One of the pleasures of preparing to re-release Winter Haven has been to add a new forward. Here is a brief excerpt.
People ask how I get ideas for novels. It’s not an easy question to answer. Each story is different, and comes in its own way. I’m not even certain when or how some of the ideas start. Sometimes I just seem to notice them already fully formed and waiting in my imagination.
But every story idea does begin somehow, of course, and thinking back I realize the idea for Winter Haven was planted many years ago when a journalist with The New York Times interviewed me about one of my early novels. The interview did not go well. At first the journalist seemed pleasant enough, but I sensed something was bothering him. Eventually he got around to it.
“In your story,” said the journalist, “You have this man accused of murder and he tells his wife about it, and she says they should pray. Do you seriously think anyone would bother praying at a time like that?”
To this day it remains the most surprising question anyone has ever asked me in an interview.
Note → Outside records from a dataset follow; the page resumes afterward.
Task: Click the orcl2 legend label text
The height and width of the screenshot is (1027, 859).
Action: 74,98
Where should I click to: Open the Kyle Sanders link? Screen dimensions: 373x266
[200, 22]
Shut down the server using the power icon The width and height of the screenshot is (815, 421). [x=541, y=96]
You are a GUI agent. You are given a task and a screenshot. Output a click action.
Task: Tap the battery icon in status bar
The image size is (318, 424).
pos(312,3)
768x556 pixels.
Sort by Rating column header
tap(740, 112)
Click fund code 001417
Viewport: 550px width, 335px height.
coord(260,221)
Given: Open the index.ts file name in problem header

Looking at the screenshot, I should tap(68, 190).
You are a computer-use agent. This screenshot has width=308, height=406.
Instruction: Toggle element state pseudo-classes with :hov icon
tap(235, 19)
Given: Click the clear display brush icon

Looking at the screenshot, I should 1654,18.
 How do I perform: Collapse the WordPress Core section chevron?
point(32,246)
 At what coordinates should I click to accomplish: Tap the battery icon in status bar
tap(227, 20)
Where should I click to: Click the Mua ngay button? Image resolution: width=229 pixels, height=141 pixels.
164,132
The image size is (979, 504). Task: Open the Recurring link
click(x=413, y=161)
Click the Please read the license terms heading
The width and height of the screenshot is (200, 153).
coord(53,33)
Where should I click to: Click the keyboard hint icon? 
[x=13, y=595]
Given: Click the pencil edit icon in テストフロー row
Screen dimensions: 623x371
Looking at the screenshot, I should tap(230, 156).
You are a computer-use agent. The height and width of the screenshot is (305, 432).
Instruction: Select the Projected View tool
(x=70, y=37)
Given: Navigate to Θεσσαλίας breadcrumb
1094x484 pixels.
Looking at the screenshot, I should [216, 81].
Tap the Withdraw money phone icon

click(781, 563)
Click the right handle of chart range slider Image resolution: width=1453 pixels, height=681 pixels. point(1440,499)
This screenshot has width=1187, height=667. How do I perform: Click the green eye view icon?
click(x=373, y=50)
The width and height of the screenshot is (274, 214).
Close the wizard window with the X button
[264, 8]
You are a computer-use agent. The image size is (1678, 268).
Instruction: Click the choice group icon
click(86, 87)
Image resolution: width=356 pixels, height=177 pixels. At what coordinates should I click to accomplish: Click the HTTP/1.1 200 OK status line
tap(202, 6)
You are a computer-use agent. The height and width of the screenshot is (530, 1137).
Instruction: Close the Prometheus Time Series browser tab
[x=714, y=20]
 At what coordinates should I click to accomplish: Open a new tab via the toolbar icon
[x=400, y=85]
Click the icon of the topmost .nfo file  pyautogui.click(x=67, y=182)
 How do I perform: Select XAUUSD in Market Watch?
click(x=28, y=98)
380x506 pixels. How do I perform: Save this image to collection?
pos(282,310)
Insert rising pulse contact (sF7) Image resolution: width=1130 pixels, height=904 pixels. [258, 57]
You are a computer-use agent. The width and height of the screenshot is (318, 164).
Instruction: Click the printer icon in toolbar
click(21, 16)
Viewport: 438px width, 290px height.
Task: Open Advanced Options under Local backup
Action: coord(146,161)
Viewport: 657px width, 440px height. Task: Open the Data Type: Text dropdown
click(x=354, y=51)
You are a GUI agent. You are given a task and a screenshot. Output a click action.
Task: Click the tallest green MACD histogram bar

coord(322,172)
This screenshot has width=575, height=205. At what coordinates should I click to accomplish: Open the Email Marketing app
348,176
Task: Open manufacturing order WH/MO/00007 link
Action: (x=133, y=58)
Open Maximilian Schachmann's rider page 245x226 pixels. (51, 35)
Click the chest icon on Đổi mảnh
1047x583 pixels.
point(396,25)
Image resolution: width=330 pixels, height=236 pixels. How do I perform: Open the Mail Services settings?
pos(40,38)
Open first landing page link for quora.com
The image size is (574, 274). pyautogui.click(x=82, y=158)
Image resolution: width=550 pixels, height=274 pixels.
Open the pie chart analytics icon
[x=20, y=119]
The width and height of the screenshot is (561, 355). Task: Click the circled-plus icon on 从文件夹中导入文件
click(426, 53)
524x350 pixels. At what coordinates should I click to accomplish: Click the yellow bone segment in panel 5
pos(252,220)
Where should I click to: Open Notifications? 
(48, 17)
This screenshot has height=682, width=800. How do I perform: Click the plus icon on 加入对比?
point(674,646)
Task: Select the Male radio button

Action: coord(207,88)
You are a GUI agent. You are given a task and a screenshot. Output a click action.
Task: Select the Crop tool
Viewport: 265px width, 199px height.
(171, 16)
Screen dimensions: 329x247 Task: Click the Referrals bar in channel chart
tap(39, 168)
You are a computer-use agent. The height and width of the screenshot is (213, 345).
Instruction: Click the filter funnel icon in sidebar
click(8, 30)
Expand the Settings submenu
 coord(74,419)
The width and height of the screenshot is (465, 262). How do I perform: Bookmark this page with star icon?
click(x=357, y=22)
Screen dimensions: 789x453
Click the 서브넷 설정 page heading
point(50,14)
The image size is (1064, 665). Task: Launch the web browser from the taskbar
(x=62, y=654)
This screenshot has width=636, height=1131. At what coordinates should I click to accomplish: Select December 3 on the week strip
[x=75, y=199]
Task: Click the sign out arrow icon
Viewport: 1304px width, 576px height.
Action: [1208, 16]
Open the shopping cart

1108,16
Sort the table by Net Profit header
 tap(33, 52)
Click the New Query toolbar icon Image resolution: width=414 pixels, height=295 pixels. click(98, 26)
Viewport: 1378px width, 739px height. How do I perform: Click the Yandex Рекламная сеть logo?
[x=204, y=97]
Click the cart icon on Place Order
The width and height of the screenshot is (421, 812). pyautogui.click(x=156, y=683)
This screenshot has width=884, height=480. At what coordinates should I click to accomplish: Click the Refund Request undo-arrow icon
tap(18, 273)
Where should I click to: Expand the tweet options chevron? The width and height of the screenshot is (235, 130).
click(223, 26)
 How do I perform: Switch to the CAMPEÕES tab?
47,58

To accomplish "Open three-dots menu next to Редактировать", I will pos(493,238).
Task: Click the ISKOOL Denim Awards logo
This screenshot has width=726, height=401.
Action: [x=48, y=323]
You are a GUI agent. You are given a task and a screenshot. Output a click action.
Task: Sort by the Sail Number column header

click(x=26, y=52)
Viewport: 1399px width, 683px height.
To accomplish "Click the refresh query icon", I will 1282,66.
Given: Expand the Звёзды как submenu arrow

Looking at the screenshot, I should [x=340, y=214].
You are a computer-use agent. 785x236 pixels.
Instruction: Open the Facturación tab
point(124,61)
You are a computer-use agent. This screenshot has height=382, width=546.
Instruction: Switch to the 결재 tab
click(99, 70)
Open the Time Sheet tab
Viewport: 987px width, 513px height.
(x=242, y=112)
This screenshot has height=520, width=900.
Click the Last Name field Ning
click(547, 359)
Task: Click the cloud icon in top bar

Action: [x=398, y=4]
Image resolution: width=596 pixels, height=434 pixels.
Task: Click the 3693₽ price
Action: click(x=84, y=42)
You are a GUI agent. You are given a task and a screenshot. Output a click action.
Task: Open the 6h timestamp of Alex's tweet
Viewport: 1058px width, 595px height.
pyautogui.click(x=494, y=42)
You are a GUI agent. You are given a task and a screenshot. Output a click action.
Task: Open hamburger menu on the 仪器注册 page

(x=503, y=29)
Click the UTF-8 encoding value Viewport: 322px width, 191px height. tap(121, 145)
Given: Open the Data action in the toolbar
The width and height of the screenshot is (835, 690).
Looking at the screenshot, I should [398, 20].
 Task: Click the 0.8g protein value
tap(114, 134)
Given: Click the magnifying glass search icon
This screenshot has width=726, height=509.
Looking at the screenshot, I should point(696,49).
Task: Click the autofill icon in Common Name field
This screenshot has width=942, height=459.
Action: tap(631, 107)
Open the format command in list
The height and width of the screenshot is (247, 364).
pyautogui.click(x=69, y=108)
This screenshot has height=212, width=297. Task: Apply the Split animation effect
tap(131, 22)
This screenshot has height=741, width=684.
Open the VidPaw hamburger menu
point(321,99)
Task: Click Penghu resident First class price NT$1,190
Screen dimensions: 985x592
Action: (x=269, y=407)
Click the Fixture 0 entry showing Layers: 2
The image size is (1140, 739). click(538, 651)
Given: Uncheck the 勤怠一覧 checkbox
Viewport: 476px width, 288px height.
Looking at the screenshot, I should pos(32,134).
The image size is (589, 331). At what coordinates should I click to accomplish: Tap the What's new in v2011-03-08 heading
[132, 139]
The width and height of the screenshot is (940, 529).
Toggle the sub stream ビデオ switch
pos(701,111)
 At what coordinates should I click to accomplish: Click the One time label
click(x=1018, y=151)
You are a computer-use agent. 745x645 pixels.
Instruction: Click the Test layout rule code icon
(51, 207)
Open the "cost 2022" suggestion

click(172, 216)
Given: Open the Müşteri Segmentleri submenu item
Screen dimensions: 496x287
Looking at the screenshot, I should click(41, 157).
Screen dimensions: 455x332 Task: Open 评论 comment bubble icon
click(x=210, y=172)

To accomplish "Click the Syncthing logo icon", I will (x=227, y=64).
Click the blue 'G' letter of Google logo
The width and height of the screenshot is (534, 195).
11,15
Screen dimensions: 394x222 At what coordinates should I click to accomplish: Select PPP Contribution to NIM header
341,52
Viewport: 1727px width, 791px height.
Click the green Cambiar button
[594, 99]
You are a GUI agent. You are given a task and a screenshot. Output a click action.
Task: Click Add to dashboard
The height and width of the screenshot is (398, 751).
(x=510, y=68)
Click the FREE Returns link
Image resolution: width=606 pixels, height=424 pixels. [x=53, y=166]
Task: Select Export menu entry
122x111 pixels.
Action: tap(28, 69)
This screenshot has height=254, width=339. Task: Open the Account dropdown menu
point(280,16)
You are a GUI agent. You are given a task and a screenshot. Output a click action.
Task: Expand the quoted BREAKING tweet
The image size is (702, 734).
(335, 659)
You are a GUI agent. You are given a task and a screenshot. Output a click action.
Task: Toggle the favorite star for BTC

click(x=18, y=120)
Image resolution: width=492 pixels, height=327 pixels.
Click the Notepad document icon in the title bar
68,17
Of course one expects creative twists and turns from a journalist with such rarified credentials. But I wasn’t startled by the question’s creativity. On the contrary, at first I thought he must be joking. Surely nobody would be sincerely skeptical that a character might pray in a dangerous situation. Then I realized he was actually serious, and the atmosphere between us seemed to roll back like a curtain to reveal a topsy-turvy world. He didn’t merely have a different point of view; he came from a kind of Wonderland where the basic facts of life are utterly ignored.
I wouldn’t have been much of a novelist if something like that didn’t show up in a book someday.